** start **
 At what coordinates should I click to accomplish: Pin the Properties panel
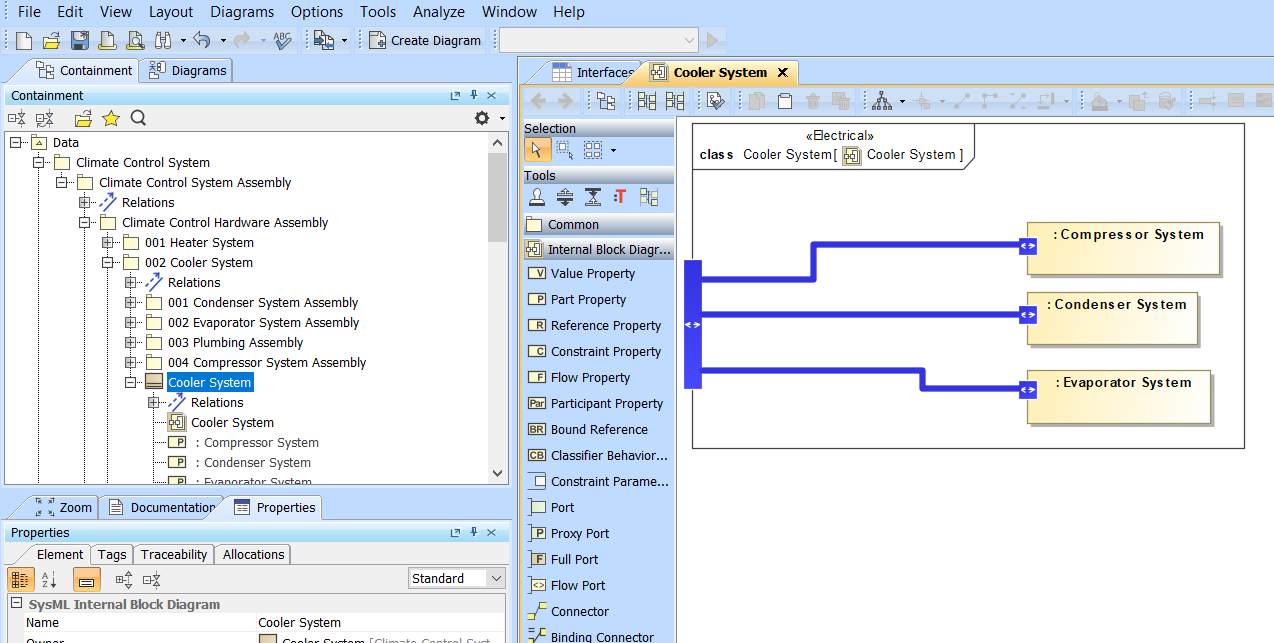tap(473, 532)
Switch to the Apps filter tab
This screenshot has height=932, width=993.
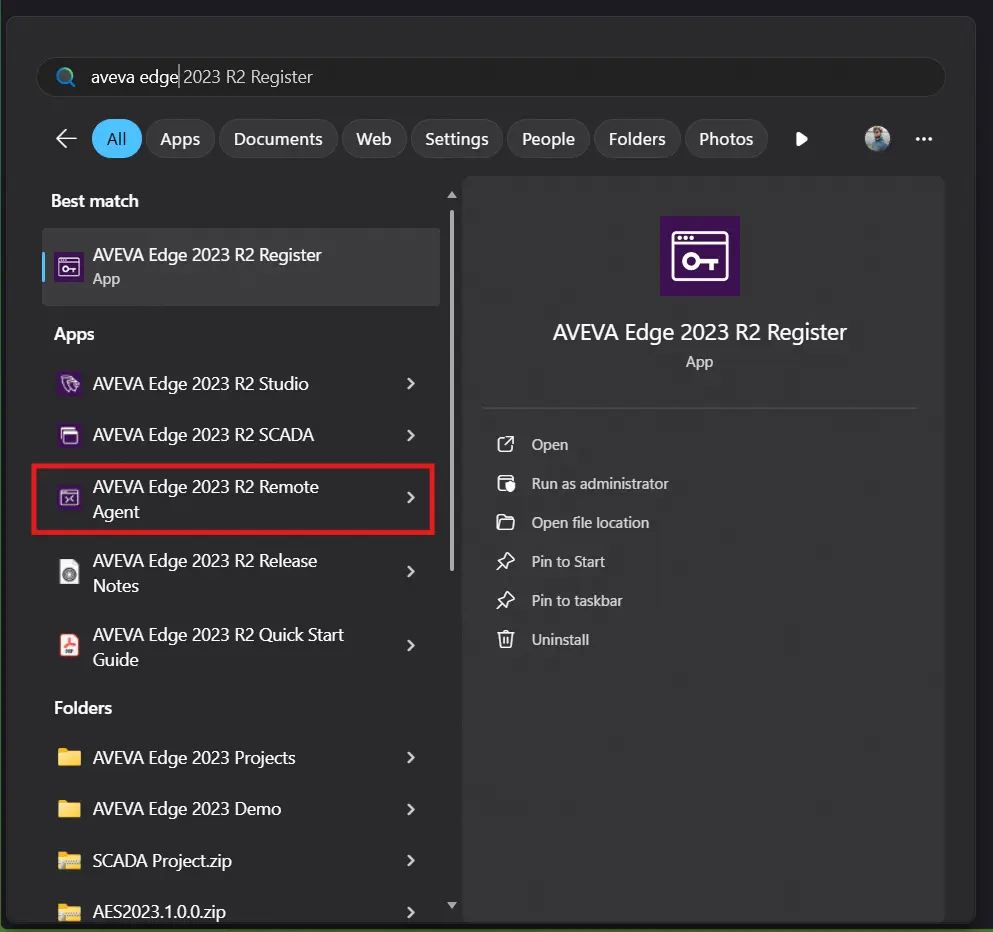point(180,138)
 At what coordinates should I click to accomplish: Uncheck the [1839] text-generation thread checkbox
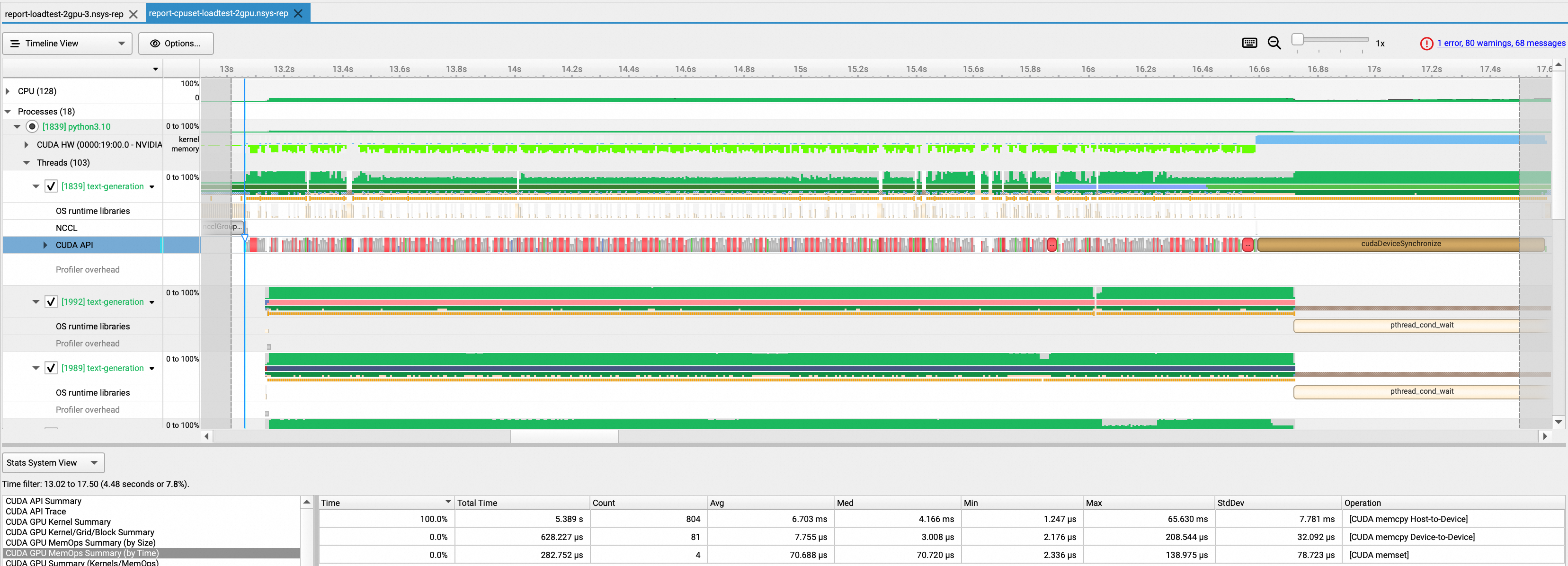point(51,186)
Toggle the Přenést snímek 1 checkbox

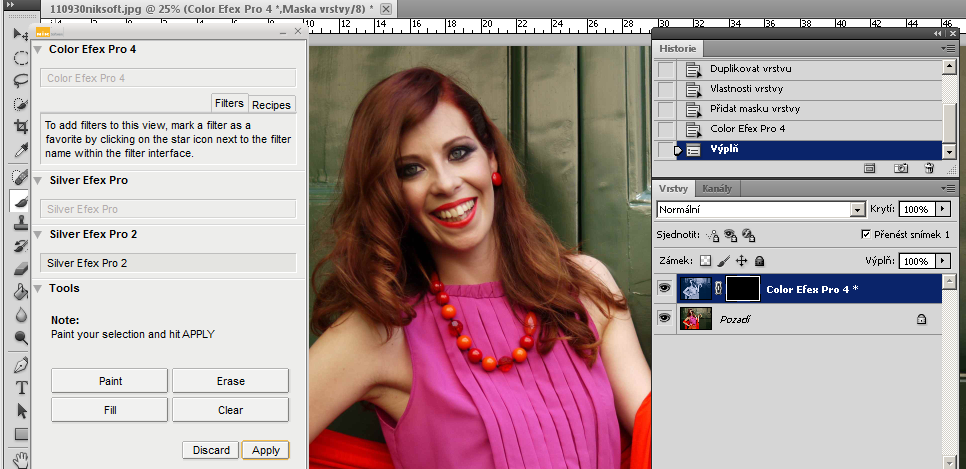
** end **
Work instructions.
Present every line of the records above as a numbered list, leaving out blank lines and omitting the pictures.

Full output.
1.  At what coordinates should I click to accomplish: Pin the Properties panel
2. tap(473, 532)
3. Switch to the Apps filter tab
4. This screenshot has height=932, width=993.
5. point(180,138)
6.  At what coordinates should I click to accomplish: Uncheck the [1839] text-generation thread checkbox
7. point(51,186)
8. Toggle the Přenést snímek 1 checkbox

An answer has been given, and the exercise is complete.